Qui était-elle pour refuser cela ? Pourtant, elle ne bougeait pas, restait contre lui. En un instant, Céleste était redevenue une enfant qui réclamait son grand-frère, qui s'accrochait à lui de peur que tout s'effondre, qu'il ne disparaisse soudainement.
« Je ne vais pas partir, Cæl. Je t'ai perdue trop longtemps... »
Ce fut lui qui se détacha, garda malgré tout les mains de sa sœur dans les siennes. Lahssen était parti, avait en réalité récupéré le pauvre petit-déjeuner abandonné à l'extérieur et tout posé sur la table du salon.
« Vous voulez boire quelque chose ? On avait fait du thé ce matin mais si vous voulez autre chose, je peux-
— On peut se tutoyer. Et du thé, c'est très bien, merci. »
C'était peut-être la première fois que Céleste voyait son ami aussi... Poli ? Mais à l'instant où Cassandre permit une certaine familiarité entre eux, il retrouva son flegme habituel, arrêta de marcher dans sa propre maison comme s'il était un intrus.
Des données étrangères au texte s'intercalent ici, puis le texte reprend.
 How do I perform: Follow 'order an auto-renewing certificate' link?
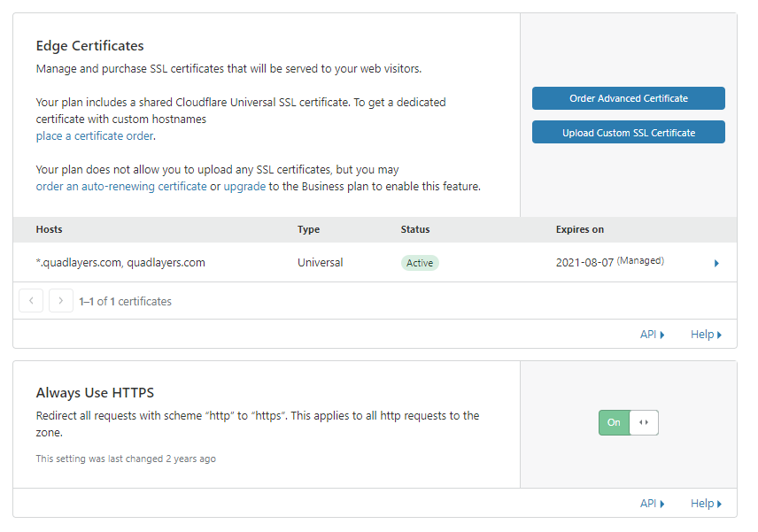[121, 187]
« Mamie, tu ne veux pas t'habiller ?
— Si, je vais y aller. Je reviens vite. »
Elle avait envie de se dépêcher. Montant rapidement les escaliers, elle entendit les deux hommes s'installer sur le canapé, rester en silence. L'héritier Fosten prit néanmoins la parole, non sans se racler la gorge. Il avait beau être plus grand que le brun, il se sentait malgré tout écrasé par sa présence, par sa carrure qui ne laissait pas la place aux contestations. Peu importait son air tranquille, il voyait parfaitement qu'il n'était pas du genre à se laisser faire.
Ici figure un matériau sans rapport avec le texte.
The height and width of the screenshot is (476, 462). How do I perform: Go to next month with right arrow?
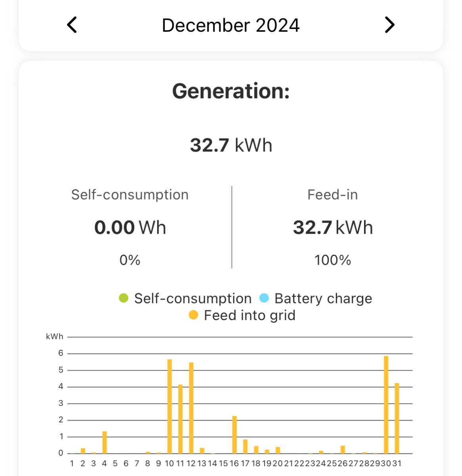[x=390, y=25]
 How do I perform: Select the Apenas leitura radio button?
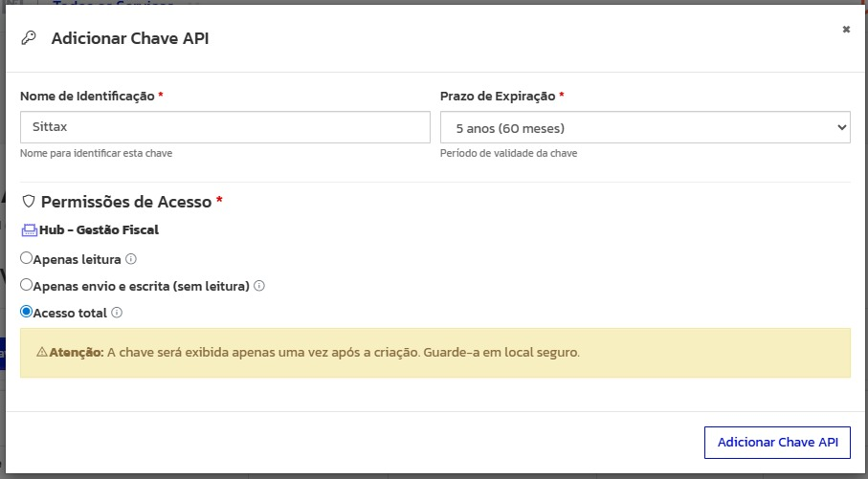coord(27,258)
« C'est toi qui as pris soin d'elle durant quatre ans ?
— Il y avait Becca, aussi. Mais oui. C'est moi qui l'ai fait sortir quand tu es venu avec ton père la chercher.
— Je me disais bien t'avoir vu. En tout cas, merci. Je ne sais pas ce que Cæl t'a dit à propos de notre famille...
— À peu près tout. En quatre ans, on a le temps de faire le tour.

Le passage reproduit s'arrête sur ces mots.